In [2]:
import pandas as pd
import numpy as np
import matplotlib.pyplot as plt
import seaborn as sns
from datetime import datetime, timedelta
import warnings
warnings.filterwarnings('ignore')

print("🏥 Healthcare Analytics Dashboard Project")
print("🎗️ Based on Cancer Council NSW Experience")
print("=" * 50)

# ================================================================================
# PART 1: HEALTHCARE DATA GENERATION
# ================================================================================

print("📊 GENERATING COMPREHENSIVE HEALTHCARE DATA")
print("=" * 40)

# Set random seed for reproducibility
np.random.seed(42)

# Date range: 2 years of daily data
start_date = datetime(2023, 1, 1)
end_date = datetime(2024, 12, 31)
date_range = pd.date_range(start_date, end_date, freq='D')

# Healthcare facility structure
departments = ['Oncology', 'Emergency', 'Surgery', 'Cardiology', 'Pediatrics', 
               'Radiology', 'Laboratory', 'Outpatient', 'ICU', 'Mental Health']
facilities = ['Central Hospital', 'North Clinic', 'South Medical Center', 
              'East Outpatient', 'West Specialty Center']
regions = ['NSW Central', 'NSW North', 'NSW South', 'NSW West', 'Sydney Metro']

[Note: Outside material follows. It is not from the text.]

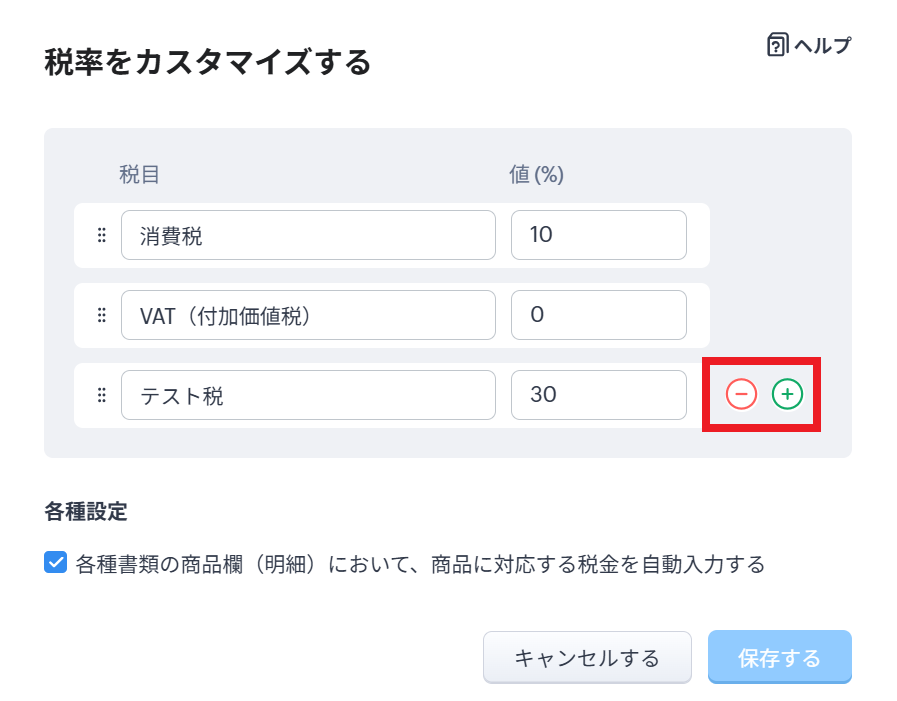Click the VAT（付加価値税） name field
The height and width of the screenshot is (701, 897).
coord(308,315)
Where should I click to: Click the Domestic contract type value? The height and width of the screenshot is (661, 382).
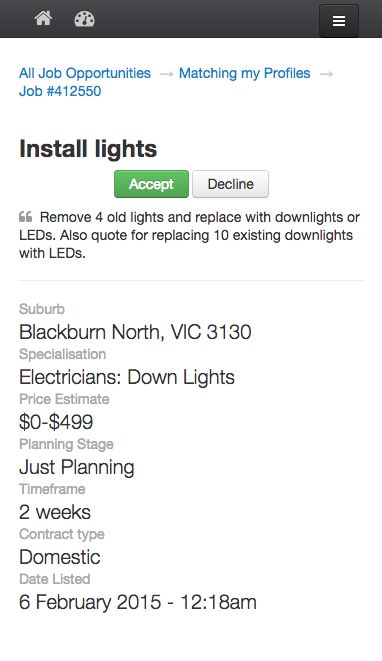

# Treatment and service types
treatment_types = ['Chemotherapy', 'Radiation Therapy', 'Surgery', 'Immunotherapy',
                  'Clinical Trial', 'Screening', 'Consultation', 'Follow-up',
                  'Emergency Care', 'Preventive Care']

# Staff categories
staff_categories = ['Oncologists', 'Nurses', 'Technicians', 'Support Staff',
                   'Administrators', 'Volunteers', 'Research Staff']

print(f"📅 Generating data for {len(date_range)} days")
print(f"🏥 Departments: {len(departments)}")
print(f"🏢 Facilities: {len(facilities)}")
print(f"💊 Treatment Types: {len(treatment_types)}")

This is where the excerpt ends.